» **What you need to do**
Go through the records line by line from the top and repeat each one exactly, ending with the line that contains "Select the yellow".

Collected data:
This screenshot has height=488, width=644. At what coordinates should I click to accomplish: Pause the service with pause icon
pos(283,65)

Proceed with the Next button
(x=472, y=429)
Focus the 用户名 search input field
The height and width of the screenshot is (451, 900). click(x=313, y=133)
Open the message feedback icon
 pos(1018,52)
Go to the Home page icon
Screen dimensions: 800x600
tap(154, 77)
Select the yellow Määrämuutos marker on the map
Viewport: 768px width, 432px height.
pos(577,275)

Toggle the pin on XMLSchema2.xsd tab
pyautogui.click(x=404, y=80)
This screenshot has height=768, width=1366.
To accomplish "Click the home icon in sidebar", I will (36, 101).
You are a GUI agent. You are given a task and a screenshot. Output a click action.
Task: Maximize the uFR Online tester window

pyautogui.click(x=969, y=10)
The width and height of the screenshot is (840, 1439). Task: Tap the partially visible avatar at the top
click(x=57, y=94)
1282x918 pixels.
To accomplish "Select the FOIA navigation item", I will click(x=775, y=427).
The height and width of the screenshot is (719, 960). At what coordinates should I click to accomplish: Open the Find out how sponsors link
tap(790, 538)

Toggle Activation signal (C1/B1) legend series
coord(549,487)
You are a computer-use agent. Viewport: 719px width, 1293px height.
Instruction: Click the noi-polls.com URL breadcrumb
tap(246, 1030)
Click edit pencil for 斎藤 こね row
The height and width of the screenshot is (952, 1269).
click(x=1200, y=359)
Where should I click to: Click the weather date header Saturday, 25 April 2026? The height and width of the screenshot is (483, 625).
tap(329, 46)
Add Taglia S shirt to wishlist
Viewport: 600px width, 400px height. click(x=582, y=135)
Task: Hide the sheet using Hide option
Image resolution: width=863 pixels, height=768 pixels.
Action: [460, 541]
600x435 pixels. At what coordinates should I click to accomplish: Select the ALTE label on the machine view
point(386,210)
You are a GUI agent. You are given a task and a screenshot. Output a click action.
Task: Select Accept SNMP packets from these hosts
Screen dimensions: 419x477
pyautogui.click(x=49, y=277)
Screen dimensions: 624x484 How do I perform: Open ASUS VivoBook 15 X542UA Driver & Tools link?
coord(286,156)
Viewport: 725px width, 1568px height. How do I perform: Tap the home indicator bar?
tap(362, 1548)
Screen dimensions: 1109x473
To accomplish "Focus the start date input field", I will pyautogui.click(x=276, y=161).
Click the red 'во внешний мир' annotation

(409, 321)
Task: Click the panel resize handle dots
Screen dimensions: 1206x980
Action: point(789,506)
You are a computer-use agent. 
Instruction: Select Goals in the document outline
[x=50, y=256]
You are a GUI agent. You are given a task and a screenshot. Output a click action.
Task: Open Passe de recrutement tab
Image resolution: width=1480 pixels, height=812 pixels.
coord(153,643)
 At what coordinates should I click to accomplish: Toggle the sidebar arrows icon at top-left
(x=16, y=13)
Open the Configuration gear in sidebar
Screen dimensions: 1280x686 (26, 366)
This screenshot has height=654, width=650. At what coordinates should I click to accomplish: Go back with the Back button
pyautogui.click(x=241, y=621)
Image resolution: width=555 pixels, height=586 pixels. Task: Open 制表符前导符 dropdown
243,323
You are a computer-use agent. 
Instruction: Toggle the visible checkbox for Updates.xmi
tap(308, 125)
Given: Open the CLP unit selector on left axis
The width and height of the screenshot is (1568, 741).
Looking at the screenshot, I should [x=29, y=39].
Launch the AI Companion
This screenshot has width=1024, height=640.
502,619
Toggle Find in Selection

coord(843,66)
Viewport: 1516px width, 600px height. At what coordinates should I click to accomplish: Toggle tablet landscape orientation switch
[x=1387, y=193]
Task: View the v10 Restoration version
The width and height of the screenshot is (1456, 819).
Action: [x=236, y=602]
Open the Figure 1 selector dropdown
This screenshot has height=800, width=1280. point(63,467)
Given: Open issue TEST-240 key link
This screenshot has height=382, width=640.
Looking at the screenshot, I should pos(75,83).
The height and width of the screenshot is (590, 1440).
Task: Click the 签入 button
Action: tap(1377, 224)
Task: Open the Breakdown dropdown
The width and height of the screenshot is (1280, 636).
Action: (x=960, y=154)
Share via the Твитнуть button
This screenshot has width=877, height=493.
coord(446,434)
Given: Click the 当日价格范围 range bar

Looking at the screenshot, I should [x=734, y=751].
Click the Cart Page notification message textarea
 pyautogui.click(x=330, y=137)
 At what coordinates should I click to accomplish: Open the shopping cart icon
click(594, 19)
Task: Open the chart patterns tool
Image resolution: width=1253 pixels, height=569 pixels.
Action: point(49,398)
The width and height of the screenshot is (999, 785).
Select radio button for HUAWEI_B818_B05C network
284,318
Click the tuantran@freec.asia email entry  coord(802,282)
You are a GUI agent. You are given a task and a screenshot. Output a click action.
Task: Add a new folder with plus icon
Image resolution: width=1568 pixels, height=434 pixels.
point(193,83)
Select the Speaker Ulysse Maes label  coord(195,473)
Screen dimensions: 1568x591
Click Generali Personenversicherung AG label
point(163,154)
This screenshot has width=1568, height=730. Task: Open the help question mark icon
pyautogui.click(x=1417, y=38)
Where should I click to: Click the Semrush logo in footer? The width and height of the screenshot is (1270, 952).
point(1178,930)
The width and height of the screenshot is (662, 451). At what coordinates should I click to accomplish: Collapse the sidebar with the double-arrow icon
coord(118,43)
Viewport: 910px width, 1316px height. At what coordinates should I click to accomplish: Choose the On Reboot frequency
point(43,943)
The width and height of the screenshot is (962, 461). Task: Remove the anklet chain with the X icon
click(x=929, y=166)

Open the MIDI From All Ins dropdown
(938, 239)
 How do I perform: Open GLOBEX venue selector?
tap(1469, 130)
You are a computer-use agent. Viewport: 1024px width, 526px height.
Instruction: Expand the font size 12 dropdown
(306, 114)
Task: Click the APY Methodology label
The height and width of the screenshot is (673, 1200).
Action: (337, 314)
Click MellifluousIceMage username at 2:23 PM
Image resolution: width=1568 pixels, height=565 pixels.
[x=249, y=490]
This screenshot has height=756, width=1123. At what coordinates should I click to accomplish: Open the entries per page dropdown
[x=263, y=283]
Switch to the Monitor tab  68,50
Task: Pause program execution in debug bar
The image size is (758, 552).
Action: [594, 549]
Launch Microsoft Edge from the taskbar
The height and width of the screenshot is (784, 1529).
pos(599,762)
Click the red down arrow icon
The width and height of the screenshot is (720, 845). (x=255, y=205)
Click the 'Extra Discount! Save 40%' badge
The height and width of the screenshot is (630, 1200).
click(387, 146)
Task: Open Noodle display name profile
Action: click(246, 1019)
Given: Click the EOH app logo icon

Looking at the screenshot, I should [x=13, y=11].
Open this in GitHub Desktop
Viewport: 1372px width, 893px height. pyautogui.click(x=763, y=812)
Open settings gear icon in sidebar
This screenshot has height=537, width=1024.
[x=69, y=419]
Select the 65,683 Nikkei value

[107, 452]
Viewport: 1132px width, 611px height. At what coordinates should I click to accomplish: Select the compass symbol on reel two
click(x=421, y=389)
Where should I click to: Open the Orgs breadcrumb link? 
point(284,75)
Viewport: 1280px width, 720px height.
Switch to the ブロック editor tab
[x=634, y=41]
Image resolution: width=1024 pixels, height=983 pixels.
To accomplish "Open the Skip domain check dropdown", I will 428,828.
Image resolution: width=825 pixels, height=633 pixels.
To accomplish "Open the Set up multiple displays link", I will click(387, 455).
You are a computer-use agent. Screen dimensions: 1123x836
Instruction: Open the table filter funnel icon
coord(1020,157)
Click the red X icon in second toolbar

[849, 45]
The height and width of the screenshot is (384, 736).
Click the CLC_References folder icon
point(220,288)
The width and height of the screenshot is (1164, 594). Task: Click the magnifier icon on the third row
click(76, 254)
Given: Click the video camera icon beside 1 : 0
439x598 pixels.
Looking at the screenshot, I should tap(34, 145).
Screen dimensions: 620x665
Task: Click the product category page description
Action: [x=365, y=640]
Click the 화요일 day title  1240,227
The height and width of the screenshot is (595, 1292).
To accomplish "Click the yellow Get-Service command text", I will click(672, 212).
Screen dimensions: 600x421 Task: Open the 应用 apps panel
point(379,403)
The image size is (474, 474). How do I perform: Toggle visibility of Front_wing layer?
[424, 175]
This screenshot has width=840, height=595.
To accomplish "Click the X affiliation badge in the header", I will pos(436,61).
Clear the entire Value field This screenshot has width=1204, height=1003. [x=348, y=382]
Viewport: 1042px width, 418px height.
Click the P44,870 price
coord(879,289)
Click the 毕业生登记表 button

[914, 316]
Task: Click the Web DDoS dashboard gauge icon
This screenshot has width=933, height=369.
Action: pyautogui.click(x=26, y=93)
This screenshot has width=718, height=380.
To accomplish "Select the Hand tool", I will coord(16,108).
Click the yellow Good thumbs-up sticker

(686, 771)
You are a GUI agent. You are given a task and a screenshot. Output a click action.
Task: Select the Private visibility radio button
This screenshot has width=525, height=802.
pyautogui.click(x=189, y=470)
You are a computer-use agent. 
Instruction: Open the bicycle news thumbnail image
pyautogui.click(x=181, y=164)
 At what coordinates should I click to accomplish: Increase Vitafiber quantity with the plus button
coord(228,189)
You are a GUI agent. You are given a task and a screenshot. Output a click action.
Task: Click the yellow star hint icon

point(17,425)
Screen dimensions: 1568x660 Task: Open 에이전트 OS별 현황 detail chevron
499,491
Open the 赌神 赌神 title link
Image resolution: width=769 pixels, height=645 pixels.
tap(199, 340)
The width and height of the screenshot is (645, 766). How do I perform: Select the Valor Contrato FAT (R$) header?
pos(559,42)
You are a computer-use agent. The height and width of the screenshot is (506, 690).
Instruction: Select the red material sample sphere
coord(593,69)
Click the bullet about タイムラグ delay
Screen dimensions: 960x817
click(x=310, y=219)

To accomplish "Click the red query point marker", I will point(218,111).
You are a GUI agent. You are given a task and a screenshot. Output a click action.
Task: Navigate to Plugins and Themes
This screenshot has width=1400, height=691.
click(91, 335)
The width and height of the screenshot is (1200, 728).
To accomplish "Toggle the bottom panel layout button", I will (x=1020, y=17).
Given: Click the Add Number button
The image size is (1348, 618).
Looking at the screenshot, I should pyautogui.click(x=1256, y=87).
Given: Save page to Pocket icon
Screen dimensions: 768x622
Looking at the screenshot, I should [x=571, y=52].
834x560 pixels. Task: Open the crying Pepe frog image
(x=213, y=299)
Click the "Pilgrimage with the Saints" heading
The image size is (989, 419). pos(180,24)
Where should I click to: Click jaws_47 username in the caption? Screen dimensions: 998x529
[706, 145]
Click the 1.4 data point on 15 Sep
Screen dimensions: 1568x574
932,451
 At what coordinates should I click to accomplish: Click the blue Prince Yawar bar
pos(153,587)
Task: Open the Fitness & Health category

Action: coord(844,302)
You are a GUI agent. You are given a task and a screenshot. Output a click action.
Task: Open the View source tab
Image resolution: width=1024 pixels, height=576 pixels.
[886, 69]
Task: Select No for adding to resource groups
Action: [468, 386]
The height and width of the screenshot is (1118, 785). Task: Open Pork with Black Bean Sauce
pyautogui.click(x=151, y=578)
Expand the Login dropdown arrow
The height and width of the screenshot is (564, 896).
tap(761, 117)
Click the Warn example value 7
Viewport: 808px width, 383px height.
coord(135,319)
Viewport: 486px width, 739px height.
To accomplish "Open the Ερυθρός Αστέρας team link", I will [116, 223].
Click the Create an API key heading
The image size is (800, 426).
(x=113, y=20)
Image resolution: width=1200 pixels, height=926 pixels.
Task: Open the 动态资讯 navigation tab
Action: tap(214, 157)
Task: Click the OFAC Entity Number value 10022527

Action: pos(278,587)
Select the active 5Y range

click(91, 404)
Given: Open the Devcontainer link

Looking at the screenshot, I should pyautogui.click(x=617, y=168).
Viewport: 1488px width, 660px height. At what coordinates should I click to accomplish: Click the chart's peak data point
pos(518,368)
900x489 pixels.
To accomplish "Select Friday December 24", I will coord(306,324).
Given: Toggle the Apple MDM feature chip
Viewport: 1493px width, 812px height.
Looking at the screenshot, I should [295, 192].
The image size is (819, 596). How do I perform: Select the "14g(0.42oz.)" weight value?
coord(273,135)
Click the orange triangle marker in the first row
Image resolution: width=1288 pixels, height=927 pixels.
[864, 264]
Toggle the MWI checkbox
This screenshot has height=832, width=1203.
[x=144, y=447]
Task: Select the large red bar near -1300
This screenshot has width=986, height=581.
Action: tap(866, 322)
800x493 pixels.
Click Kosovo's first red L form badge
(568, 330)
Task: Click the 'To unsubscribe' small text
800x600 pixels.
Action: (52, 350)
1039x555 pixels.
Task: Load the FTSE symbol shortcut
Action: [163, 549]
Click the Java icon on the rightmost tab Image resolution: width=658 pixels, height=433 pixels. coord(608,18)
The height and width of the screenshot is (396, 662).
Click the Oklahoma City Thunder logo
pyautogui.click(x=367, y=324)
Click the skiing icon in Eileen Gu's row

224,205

» **Task solution**
This screenshot has height=488, width=644. At what coordinates should I click to accomplish: Pause the service with pause icon
pos(283,65)

Proceed with the Next button
(x=472, y=429)
Focus the 用户名 search input field
The height and width of the screenshot is (451, 900). click(x=313, y=133)
Open the message feedback icon
 pos(1018,52)
Go to the Home page icon
Screen dimensions: 800x600
tap(154, 77)
Select the yellow Määrämuutos marker on the map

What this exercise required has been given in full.